▸ **YOUR TASK**:
Copy each line below that contains "screenshot".

Extracted records
☆ ☆ ☆

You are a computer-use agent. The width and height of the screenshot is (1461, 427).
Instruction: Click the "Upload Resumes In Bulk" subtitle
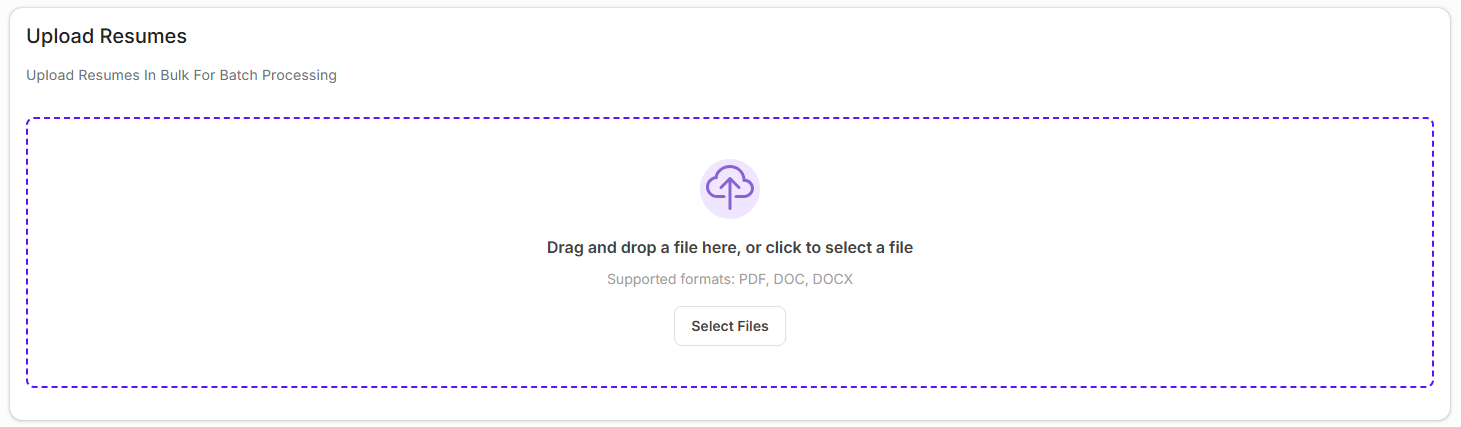point(181,75)
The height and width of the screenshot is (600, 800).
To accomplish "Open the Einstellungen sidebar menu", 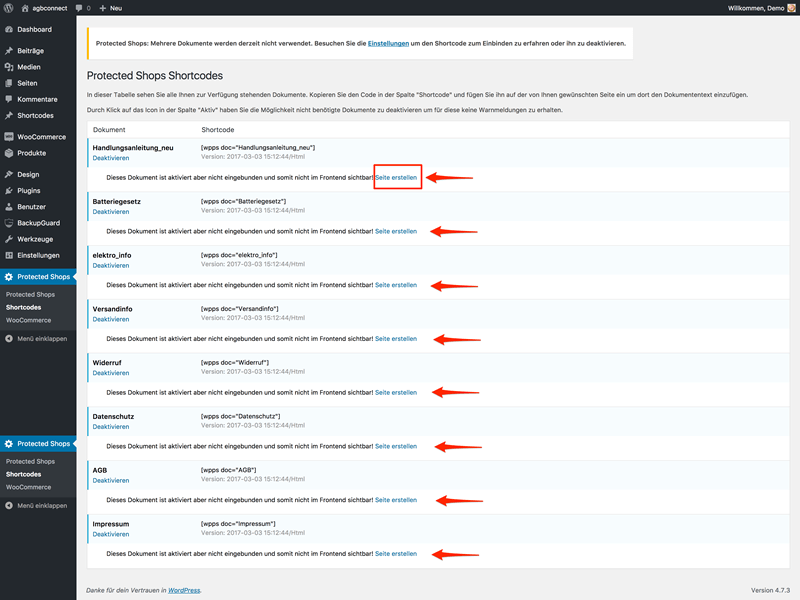I will [x=38, y=255].
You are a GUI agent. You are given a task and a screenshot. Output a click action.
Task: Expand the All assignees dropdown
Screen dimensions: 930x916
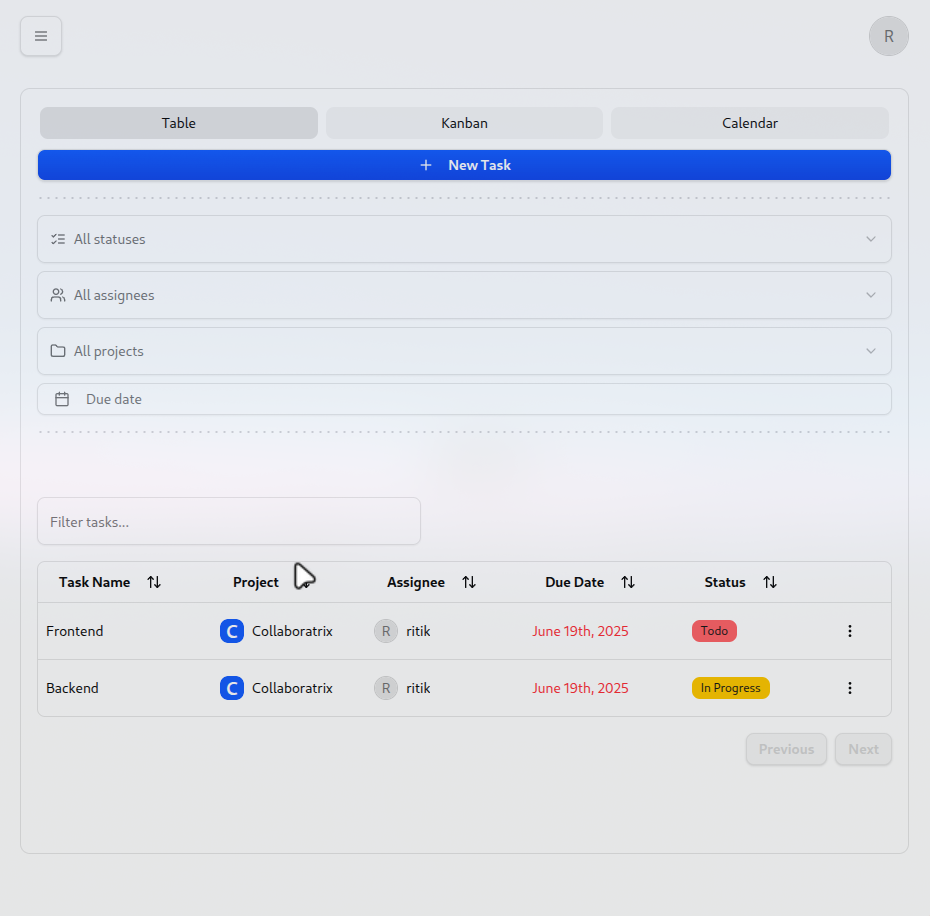(x=464, y=295)
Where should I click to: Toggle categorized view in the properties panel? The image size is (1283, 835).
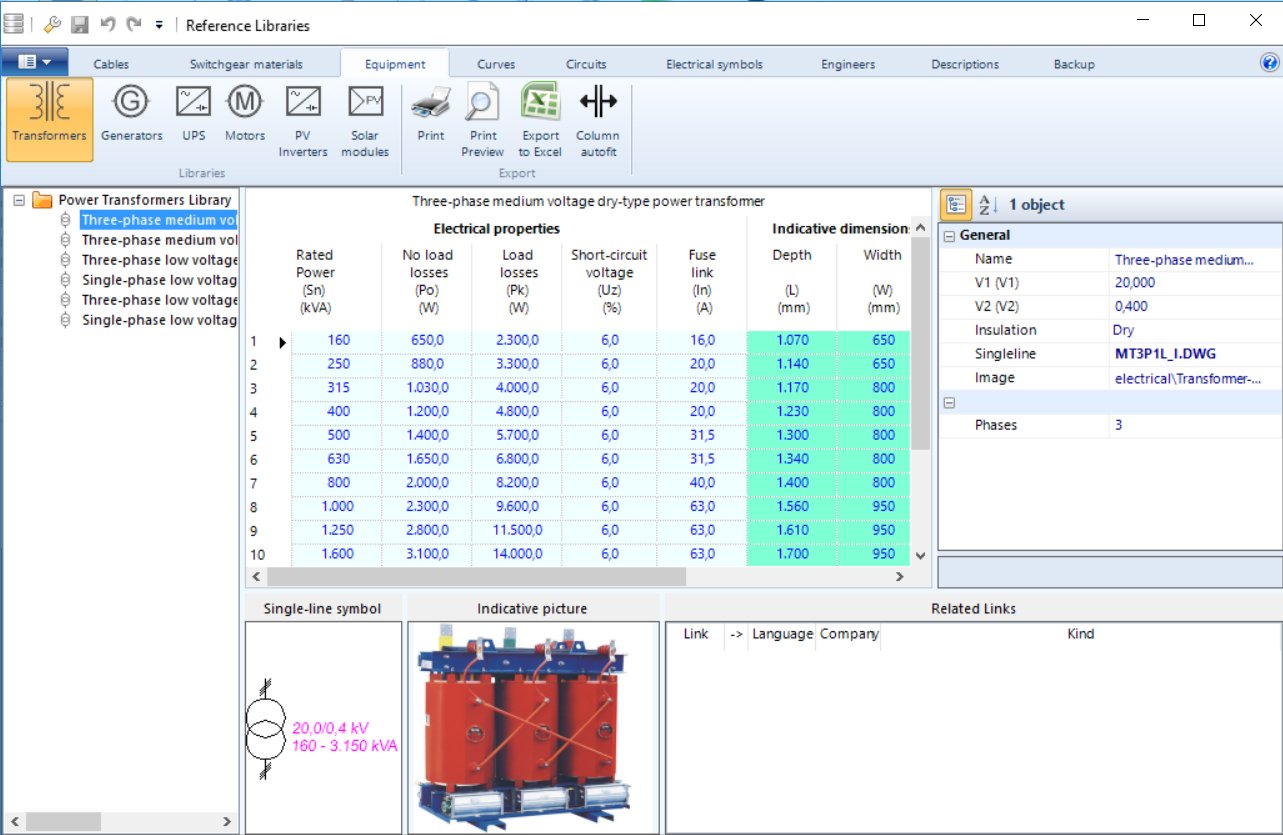(x=955, y=203)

☆ ☆ ☆

▸ **SOLUTION BELOW**:
You are a computer-use agent. The width and height of the screenshot is (1461, 427).
The height and width of the screenshot is (600, 800).
You are a GUI agent. You are given a task and a screenshot. Output a click action.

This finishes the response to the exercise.